President Obama in Chapel Hill, N.C., on April 24, 2012, and Republican… (Associated Press )
WASHINGTON -- It’s been more than 50 years since a candidate has won the White House without carrying at least two of the three swing states of Ohio, Florida and Pennsylvania, and a new poll shows Mitt Romney neck and neck with President Obama in two of them.
Romney, who trailed Obama 49% to 42% in Florida and 47% to 41% in Ohio in late March, is now statistically tied with the president, 44% to 43% in Florida and 42% to 44% in Ohio, according to a new Quinnipiac University poll of voters in the three states.
Obama, however, has improved on his lead in Pennsylvania, where he beats Romney 47% to 39%, up from the 45%-42% lead he enjoyed in March.

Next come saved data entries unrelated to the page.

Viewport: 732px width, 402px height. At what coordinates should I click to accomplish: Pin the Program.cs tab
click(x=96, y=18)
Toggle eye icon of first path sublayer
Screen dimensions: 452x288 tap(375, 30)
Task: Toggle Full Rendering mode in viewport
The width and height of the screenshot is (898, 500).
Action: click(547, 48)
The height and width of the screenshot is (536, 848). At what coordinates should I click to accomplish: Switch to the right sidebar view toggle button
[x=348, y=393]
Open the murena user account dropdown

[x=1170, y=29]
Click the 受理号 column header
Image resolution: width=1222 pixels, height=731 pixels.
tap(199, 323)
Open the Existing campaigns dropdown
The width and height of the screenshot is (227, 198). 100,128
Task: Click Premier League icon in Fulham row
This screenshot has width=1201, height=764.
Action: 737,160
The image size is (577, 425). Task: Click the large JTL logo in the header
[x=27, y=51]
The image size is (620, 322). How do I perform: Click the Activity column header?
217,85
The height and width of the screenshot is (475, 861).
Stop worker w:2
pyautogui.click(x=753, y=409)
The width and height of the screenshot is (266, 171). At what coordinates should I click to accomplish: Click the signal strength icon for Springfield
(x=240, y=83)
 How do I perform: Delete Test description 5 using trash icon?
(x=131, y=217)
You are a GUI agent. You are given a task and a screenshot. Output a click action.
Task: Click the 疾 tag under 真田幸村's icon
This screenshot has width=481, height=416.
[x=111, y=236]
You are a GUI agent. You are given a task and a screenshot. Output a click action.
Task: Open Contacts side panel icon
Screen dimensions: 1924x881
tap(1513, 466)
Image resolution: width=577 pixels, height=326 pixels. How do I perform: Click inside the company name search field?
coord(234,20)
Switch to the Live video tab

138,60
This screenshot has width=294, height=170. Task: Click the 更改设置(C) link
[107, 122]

Quinnipiac surveyed 3,467 voters in the three states in interviews on cellphones and land lines from April 25 through May 1. The results of the survey, which has a margin of error of plus or minus 2.9 percentage points, led Peter A. Brown, assistant director of the university’s polling institute, to conclude that Obama is doing “slightly better” than Romney in the three states.
“What appears to be keeping Romney in the ballgame, at least in Florida and Ohio, is the perception he can better fix the economy,” Brown said.
A majority of voters surveyed – at least 67% in each state – said they economy was in a recession, but at least half said recovery had begun. In Pennsylvania, voters were divided over which candidate would do a better job on the economy. In Florida and Ohio, more voters thought Romney would do a better job.
Asked whether they believe the Supreme Court should overturn Obama’s healthcare law, a signature achievement of his administration, 51% in Ohio and Florida and 46% in Pennsylvania said they thought it should be overturned.
The poll found Obama continuing to perform better than Romney among women. Pennsylvania women in particular are “wild” about Obama, supporting him 52% to Romney’s 35%.
Still, the 8-percentage-point margin Obama enjoys in Pennsylvania is 3 percentage points lower than his winning margin there in the 2008 election.